Jury Selection Begins in Kansas for Man Accused of Killing Abortionist George Tiller
By the time Scott Roeder shows up at the Sedgwick County courthouse for the start of his murder trial, the court would have summoned 300 prospective panelists. A group of 61 is expected to report Monday.
The lawyers will winnow the pool to 12 jurors and two alternates who will hear an expected two weeks of testimony.
Roeder, 51, of Kansas City, Mo., faces a premeditated, first-degree murder charge in the May 31 shooting of Dr. George Tiller, who was shot while serving as an usher at his Wichita church. Roeder is also charged with two counts of aggravated assault for allegedly pointing a gun at two ushers who tried to stop him after the shooting.
Roeder has admitted to reporters and in a court filing that he killed Tiller to save "unborn children."
The judge in the case allowed defense attorneys Friday to try building a case for the lesser charge of voluntary manslaughter by presenting evidence that Roeder sincerely believed the slaying was necessary to save unborn babies.

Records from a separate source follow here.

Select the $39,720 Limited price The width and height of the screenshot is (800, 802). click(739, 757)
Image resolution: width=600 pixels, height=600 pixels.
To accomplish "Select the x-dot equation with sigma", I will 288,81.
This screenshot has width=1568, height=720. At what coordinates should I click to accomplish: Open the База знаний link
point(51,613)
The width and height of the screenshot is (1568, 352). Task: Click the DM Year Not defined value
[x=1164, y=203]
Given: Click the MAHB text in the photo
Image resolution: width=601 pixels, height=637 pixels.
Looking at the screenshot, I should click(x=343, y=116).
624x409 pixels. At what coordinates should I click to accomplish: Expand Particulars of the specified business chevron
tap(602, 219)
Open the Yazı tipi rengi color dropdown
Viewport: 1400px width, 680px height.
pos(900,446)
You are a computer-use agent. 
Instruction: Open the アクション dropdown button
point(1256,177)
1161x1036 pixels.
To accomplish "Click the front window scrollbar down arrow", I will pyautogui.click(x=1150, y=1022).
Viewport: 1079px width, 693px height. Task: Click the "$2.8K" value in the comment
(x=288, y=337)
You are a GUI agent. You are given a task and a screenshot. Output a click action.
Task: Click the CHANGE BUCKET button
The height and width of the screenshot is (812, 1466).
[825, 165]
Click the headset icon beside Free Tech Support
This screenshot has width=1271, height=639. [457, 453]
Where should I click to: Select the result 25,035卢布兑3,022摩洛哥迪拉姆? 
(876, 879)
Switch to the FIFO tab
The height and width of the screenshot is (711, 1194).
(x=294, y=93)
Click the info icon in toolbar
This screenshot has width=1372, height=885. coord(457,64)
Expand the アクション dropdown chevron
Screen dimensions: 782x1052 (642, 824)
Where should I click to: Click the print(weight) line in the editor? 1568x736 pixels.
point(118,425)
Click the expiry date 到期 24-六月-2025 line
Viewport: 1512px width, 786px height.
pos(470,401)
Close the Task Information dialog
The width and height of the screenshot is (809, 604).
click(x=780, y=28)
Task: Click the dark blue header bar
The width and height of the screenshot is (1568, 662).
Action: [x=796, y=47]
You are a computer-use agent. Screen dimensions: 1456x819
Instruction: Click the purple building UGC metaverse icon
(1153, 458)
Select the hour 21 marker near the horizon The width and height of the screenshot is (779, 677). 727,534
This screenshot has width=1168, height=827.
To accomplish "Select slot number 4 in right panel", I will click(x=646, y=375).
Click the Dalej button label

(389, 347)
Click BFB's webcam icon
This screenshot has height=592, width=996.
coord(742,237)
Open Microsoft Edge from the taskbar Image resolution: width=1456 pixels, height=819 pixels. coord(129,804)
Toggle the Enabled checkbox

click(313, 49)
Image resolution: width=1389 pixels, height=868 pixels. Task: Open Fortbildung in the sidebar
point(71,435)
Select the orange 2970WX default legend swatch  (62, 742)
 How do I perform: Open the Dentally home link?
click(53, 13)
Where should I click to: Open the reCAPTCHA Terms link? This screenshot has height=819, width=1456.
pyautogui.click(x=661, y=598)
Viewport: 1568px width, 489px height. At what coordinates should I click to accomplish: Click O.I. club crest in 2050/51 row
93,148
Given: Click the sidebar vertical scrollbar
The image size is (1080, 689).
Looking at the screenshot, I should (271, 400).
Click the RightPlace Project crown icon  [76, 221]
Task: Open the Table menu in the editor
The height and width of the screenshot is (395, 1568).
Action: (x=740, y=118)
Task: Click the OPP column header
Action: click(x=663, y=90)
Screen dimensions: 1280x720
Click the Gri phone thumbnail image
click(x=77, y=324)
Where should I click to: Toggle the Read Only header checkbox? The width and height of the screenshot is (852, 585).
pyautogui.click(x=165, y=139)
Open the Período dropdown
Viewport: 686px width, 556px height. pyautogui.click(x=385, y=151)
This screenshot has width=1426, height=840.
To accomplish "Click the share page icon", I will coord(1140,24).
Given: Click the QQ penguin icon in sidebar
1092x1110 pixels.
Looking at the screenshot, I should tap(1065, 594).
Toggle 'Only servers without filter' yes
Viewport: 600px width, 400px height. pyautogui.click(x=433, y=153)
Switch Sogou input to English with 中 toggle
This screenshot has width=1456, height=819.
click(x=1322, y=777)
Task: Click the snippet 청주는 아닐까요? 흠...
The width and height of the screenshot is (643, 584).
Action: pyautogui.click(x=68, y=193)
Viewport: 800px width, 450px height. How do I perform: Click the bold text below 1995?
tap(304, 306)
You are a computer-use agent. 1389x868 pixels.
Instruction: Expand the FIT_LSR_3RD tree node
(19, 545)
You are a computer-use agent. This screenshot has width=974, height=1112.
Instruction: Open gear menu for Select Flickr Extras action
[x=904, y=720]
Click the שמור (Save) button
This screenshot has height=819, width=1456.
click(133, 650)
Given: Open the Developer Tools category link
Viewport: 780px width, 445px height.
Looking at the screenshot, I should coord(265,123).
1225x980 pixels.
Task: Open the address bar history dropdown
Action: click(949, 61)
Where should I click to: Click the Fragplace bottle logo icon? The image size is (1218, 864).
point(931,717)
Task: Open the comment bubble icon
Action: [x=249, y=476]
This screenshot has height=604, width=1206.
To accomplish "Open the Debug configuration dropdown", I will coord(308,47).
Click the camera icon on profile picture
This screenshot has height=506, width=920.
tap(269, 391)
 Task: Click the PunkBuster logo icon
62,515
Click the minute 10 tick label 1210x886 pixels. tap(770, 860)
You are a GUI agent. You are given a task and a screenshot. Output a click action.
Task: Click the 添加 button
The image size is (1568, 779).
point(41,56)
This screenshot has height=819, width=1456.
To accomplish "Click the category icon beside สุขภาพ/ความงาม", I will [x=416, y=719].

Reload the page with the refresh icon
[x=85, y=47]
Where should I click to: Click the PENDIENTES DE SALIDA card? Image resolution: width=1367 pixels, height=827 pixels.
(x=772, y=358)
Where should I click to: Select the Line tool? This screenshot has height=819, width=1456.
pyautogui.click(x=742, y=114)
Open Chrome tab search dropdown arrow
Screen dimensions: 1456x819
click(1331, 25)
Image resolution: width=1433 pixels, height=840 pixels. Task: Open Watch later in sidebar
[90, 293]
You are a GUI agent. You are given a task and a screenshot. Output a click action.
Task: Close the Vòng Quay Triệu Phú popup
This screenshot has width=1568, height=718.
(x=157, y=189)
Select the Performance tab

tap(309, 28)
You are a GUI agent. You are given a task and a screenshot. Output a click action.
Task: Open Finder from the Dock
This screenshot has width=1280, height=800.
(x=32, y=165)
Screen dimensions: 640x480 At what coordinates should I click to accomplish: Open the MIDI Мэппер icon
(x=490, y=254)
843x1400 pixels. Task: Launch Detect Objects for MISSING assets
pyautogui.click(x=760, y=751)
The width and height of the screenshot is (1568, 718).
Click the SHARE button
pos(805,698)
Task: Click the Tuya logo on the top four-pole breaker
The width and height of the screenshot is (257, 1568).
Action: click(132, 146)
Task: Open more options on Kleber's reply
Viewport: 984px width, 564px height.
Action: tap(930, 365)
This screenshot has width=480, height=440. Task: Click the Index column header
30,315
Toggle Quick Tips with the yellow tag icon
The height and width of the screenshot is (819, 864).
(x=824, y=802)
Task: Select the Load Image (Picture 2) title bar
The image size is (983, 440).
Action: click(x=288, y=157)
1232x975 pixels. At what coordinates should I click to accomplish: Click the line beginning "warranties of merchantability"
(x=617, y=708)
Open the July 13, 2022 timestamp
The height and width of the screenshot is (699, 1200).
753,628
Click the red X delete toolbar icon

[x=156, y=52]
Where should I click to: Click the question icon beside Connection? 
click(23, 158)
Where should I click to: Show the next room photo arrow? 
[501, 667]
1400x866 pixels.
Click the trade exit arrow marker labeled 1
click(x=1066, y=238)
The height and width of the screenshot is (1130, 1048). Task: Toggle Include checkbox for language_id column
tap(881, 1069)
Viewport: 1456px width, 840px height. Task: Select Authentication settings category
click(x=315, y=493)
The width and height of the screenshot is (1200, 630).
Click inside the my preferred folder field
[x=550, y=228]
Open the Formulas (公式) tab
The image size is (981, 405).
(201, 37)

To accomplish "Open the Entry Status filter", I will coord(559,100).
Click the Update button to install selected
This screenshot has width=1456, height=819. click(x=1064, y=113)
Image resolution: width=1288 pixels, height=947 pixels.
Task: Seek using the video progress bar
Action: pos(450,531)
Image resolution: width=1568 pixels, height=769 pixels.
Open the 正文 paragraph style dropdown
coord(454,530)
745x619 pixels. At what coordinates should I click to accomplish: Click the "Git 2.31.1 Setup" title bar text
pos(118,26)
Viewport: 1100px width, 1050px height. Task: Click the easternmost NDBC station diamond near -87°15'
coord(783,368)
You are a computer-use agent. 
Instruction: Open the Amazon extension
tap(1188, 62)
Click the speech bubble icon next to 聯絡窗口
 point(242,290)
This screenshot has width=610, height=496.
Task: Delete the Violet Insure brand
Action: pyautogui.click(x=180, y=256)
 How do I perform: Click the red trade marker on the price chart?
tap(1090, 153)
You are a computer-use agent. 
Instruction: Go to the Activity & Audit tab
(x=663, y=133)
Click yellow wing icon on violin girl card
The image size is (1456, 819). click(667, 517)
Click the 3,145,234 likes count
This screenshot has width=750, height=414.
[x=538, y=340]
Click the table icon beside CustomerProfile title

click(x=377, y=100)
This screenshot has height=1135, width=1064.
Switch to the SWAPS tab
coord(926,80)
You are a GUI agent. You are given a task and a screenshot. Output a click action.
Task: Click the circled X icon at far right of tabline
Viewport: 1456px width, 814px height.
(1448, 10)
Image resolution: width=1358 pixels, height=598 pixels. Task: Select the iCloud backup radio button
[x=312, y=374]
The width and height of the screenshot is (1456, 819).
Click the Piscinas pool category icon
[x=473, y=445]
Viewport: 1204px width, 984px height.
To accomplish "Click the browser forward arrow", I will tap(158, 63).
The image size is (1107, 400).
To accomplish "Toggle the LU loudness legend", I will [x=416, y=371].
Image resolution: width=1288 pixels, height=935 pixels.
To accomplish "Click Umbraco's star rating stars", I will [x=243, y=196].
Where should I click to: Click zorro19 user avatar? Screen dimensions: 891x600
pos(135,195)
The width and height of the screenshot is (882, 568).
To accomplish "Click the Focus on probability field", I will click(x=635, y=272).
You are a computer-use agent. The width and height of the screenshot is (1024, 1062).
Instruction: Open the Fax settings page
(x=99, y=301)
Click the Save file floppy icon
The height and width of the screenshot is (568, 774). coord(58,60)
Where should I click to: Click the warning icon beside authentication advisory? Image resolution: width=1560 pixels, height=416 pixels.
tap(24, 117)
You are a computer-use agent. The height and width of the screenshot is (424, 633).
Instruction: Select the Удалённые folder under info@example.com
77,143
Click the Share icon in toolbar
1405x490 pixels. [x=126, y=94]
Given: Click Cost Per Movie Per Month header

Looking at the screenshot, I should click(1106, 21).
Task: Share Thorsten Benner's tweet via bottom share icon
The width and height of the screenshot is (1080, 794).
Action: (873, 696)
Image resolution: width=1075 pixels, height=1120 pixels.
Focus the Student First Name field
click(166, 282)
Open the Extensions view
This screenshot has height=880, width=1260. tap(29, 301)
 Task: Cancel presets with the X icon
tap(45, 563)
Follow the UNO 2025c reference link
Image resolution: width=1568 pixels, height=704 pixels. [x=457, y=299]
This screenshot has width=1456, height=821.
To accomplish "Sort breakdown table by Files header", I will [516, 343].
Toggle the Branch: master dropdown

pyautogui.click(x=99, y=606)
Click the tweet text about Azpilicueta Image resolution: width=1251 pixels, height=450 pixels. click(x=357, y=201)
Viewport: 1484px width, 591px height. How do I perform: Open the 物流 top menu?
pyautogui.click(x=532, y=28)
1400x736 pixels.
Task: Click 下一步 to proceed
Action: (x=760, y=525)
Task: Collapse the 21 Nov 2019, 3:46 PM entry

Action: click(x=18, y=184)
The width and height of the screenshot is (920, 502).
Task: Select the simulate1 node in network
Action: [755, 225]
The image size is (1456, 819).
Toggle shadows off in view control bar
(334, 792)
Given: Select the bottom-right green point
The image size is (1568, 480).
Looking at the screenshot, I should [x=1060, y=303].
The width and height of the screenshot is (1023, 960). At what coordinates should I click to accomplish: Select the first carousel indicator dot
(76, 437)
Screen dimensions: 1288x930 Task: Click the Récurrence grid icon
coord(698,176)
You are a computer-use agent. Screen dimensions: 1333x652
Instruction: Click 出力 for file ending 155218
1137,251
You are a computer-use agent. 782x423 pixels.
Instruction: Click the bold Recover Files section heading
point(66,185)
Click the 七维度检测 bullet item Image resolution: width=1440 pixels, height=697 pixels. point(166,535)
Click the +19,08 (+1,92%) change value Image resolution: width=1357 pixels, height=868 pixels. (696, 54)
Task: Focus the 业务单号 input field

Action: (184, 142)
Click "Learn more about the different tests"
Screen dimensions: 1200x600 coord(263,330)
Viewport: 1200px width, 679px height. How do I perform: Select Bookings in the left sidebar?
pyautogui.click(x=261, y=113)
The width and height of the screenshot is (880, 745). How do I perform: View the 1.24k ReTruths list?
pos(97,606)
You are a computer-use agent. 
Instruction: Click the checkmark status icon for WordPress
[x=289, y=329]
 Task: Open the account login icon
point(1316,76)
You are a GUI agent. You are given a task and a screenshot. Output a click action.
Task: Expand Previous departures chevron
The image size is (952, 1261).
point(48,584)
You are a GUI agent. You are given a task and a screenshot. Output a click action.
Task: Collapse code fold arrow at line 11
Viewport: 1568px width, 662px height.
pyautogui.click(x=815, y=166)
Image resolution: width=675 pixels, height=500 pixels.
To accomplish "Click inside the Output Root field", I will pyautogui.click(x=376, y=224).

Jury selection will likely consume much of the first week as lawyers sort out the impact of pretrial publicity and jurors' medical histories and attitudes over abortion and health care.
More than 100 journalists have received credentials to cover the trial, and satellite news trucks will converge on a community that for decades has been at the fulcrum of the issue.
But how much of the process will be seen by the public is uncertain. Judge Warren Wilbert has banned reporters from witnessing jury selection, saying through a court spokesman that he's concerned about the potential "chilling effect this might have on juror candor in the case." News outlets, including The Associated Press, are asking the state's high court to overturn the ban.
In the coming days, lawyers must qualify 42 jurors for legal cause, meaning those persons with the ability and fitness to perform jury duty. Each side may then strike 14 more jurors.
Mainstream anti-abortion groups such as Operation Rescue and Kansans For Life have distanced themselves from Roeder, but the issue will still hang over the proceedings.
Philip Anthony, a Washington jury consultant not involved in the case, said the problem with an abortion-related trial is that most prospective jurors don't recognize that they are biased on some level.
"That is sort of the No. 1 issue this case deals with -- where virtually everybody has an opinion of one sort or another, even if they haven't stopped to think about it in their lives," Anthony said. "At the end of the day, they probably have an opinion and that makes it very difficult in jury selection."
Potential jurors who are adamantly opposed to abortion or who favor abortion rights -- and who acknowledge they look at this case with a bias from the start -- will likely be eliminated by the court without either side having to waste a strike, Anthony said. But it's the unstated biases of the rest that pose the biggest challenge to both sides.
Defense attorneys will be looking for the juror who during deliberations might say something like, "'You know this case isn't as simple as just convicting somebody for a murder; we have to think about social implications. ... We have to think about what in the system caused this person to have to come in and do this,'" Anthony said.
Tiller championed abortion rights even after being shot in both arms by an activist in 1993. His clinic, heavily fortified after a bombing in 1986, was the target of both peaceful and violent protests.
In more recent years, anti-abortion activists tried using the legal system to go after Tiller. Thousands of abortion opponents signed petitions forcing Sedgwick County to convene grand juries in 2006 and 2008 to investigate him, but both refused to indict him.
Two state attorneys general also tried in vain to prosecute him. Just two months before his death, a jury acquitted Tiller of misdemeanor charges accusing him of failing to get an independent second opinion for late abortions.